Colour is Mine in the Special Exhibition Gallery
Colour is Mine in the Special Exhibition Gallery
Althea McNish Colour is Mine, 2022
Location London
Client William Morris Gallery
Curator Rowan Bain, Rose Sinclair
Collaborators Nana Biamah-Ofosu - exhibition design, Studio Mark El-khatib - graphic design
A landmark retrospective celebrating one of Britain’s most pioneering textile designers — and the first designer of Caribbean heritage to gain international acclaim.
Althea McNish: Colour is Mine offers an in-depth exploration of the life and legacy of Althea McNish (1924–2020), a visionary whose work transcended conventional boundaries of textile design.
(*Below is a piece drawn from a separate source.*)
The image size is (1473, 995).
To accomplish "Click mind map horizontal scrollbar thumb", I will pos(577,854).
Born in Port of Spain, Trinidad, McNish relocated to the UK in 1950, undertaking postgraduate studies in textiles at the Royal College of Art. She soon emerged as a leading figure in post-war design, achieving success as a Black female designer at a time when the field remained largely homogenous.
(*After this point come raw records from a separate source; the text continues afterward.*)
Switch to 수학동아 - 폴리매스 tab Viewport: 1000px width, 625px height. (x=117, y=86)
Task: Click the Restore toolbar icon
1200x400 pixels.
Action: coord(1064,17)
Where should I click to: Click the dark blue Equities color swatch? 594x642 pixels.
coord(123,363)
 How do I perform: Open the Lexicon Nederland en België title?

Upon graduating, McNish created bestselling furnishing and fashion textiles for iconic names including Liberty, Dior, Heal’s, and Hull Traders — for whom she designed her renowned Golden Harvest print in 1959. Her portfolio soon expanded to include large-scale interior design schemes, murals, and wallpapers, marking her as a spatial practitioner as much as a textile artist.
Her painterly approach drew on botanical motifs from both the Caribbean and the British countryside, reimagined through a radical and exuberant use of colour that defied the restrained aesthetics of mid-century British design. Her technical expertise enabled her to push the medium’s limits: “Whenever printers told me it couldn’t be done, I would show them how to do it,” she famously said. “Before long, the impossible became possible.”
This exhibition draws extensively on newly uncovered research and McNish’s personal archive to highlight her transformative influence on 20th-century design — and her continued relevance to contemporary practice. Curated by the William Morris Gallery in collaboration with Rose Sinclair, Lecturer in Design Education at Goldsmiths, University of London. Photos by Luca Bosco.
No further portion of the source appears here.